STRUCTURE DETERMINATION OF YEAST COFILIN. A A.

Fedorov*, P. Lappalainen**, E.V. Fedorov*, D.G. Drubin**, S.C. Almo* *Department of Biochemistry, Albert Einstein College of Medicine, Bronx, NY 10461; **Department of Molecular and Cell Biology University of California 94720.

Cofilin is a widely distributed actin-associated protein that binds both F- and G-actin, and severs actin filaments in a pH dependent, calcium independent manner. These activities can be inhibited by phosphoinositides. Two crystal forms of yeast cofilin have been obtained: monoclinic (space group C2, with two molecules in asymmetric unit) and orthorhombic (space group P2₁2₁2₁, one molecule in asymmetric unit). The crystal structure of the orthorhombic form has been determined by multiple isomorphous replacement and anomalous scattering methods and refinement of the structure et 2.3Å resolution is in progress.
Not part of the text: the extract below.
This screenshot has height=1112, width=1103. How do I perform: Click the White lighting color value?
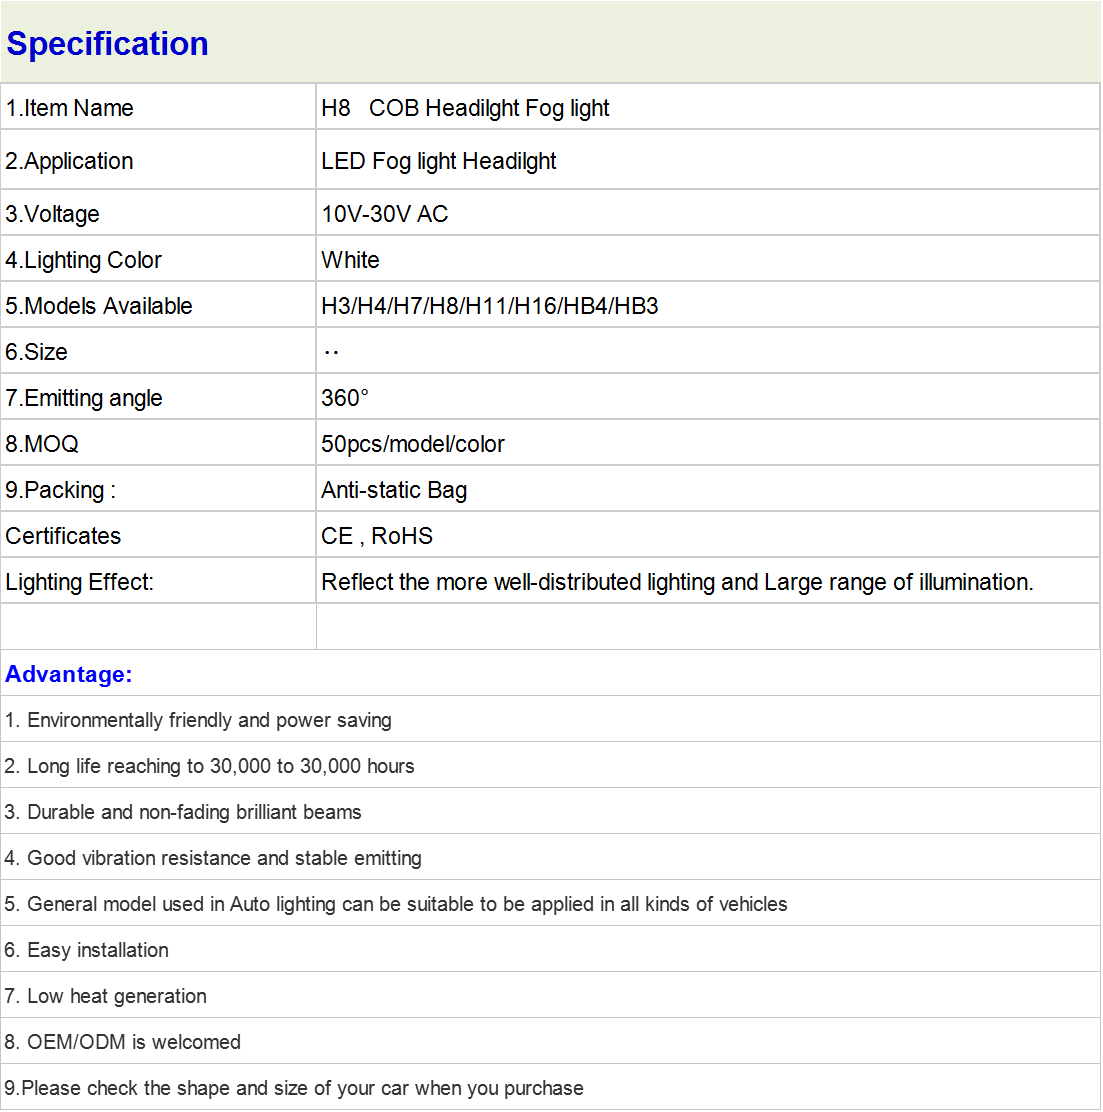click(x=350, y=260)
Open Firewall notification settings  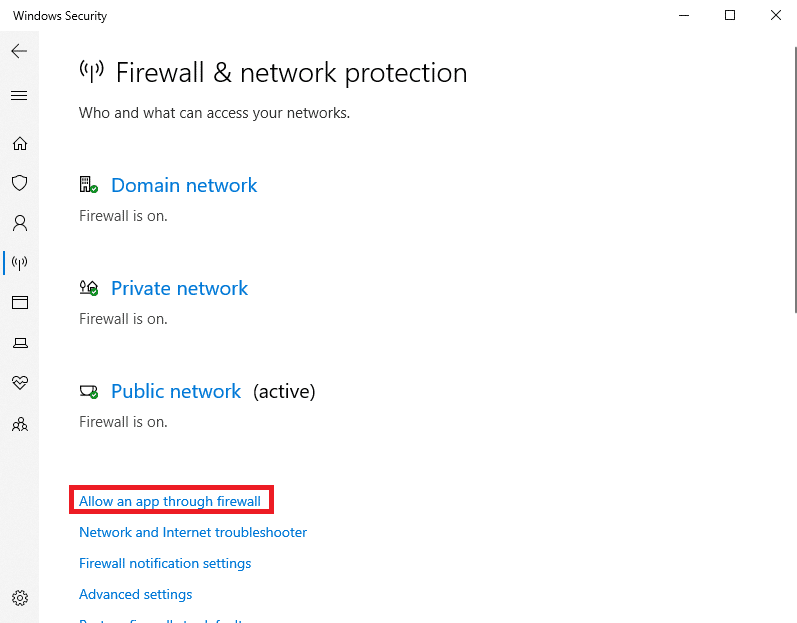point(165,564)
Cofilin is built around a central five-stranded mixed b-sheet which is sandwiched between a pair of [[alpha]]-helices on each face. A comparison to the actin-severing proteins severin, gelsolin and villin, which display the same overall topology, will be presented. The structure of cofilin provides a basis for understanding its interactions with actin and phosphoinositides.